Please return the lines of the data that contain "computer".
***** LISTED ENTRIES
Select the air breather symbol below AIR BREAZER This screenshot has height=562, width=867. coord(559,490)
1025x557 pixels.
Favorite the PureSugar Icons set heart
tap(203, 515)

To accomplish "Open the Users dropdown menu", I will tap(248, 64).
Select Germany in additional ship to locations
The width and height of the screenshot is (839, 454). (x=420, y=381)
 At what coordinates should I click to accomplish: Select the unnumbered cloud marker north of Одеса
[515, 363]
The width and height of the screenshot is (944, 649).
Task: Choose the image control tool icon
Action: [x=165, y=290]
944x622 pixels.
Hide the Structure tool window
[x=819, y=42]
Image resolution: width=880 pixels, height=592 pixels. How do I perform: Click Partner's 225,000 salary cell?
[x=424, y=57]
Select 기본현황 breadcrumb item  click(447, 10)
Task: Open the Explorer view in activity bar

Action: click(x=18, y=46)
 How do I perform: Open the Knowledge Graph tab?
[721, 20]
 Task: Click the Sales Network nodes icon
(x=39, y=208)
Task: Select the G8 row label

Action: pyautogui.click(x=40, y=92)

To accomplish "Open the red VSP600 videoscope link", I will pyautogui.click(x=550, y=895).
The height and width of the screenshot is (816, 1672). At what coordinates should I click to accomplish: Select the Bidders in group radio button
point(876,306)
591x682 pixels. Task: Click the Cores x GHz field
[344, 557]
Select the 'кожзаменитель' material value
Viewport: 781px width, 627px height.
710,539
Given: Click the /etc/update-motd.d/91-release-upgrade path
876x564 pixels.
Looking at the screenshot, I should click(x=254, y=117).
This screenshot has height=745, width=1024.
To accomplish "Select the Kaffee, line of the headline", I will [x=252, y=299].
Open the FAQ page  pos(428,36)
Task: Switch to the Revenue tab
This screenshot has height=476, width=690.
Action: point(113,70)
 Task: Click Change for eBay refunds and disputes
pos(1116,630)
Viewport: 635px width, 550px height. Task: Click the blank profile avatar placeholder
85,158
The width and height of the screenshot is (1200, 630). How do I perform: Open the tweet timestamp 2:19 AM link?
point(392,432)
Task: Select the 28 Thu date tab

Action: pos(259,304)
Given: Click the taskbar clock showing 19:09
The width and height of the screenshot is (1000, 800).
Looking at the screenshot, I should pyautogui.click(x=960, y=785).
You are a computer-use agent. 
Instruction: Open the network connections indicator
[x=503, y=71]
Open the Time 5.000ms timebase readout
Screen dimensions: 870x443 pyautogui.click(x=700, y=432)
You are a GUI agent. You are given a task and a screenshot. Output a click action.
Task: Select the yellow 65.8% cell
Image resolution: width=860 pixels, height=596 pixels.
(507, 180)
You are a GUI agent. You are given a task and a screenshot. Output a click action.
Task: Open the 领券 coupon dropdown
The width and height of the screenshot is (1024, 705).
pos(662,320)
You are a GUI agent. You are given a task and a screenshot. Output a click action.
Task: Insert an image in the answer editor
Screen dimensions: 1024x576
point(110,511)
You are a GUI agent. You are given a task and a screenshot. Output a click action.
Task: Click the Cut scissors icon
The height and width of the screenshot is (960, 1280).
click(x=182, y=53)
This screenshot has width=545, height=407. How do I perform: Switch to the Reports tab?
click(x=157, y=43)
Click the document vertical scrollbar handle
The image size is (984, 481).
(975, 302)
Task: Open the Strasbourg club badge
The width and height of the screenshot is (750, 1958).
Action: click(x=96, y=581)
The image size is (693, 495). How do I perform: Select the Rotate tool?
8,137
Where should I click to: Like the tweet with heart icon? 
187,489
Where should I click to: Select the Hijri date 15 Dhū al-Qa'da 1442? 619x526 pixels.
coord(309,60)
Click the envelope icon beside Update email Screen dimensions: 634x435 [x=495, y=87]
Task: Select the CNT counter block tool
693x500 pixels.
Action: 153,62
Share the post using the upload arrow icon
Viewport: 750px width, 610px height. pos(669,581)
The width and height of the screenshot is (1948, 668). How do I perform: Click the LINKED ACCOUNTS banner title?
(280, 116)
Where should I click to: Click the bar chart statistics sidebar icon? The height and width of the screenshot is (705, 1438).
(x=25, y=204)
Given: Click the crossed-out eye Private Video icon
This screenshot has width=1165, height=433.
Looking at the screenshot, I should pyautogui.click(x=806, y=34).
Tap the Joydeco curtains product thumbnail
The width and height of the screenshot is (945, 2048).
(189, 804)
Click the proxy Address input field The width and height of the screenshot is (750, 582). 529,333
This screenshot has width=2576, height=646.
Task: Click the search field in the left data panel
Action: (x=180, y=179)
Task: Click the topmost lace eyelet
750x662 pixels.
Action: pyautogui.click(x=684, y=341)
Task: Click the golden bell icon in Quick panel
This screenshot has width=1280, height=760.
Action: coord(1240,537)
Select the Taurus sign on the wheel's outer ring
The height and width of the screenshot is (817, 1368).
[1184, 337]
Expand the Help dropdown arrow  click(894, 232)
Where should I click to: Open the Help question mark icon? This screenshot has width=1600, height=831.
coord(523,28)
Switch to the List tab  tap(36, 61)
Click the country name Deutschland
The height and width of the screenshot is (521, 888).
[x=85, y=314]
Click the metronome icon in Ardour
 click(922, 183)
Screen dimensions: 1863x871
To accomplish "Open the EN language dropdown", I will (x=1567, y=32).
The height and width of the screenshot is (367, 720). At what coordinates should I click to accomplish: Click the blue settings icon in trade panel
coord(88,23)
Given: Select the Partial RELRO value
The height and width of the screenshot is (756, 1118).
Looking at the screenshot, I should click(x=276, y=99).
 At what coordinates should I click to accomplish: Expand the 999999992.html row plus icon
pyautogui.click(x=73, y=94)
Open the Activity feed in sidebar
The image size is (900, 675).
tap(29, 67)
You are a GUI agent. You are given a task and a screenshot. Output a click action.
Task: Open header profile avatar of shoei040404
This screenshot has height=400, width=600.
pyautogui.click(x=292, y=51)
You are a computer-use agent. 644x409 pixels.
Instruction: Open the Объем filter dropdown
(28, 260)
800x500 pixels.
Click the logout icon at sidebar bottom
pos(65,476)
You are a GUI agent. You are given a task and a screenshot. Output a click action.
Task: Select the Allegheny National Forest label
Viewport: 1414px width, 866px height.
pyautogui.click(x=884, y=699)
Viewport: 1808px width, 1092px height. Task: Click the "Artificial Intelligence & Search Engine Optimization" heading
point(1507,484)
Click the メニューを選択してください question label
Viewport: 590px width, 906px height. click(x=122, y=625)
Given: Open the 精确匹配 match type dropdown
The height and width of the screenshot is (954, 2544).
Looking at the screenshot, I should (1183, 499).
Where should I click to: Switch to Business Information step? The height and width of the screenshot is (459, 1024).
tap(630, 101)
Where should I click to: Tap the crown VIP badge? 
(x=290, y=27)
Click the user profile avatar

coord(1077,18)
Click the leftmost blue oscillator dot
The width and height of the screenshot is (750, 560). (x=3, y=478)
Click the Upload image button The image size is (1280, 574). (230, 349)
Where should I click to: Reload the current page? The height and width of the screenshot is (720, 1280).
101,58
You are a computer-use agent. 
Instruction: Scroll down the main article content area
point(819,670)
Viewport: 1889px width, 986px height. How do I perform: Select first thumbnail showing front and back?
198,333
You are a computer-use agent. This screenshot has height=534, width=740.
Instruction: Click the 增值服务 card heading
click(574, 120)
**********
**RESPONSE TO THIS EXERCISE:**
You are a computer-use agent. 
You are a computer-use agent. 644x409 pixels.
You are a computer-use agent. 
You are a computer-use agent. This screenshot has height=534, width=740.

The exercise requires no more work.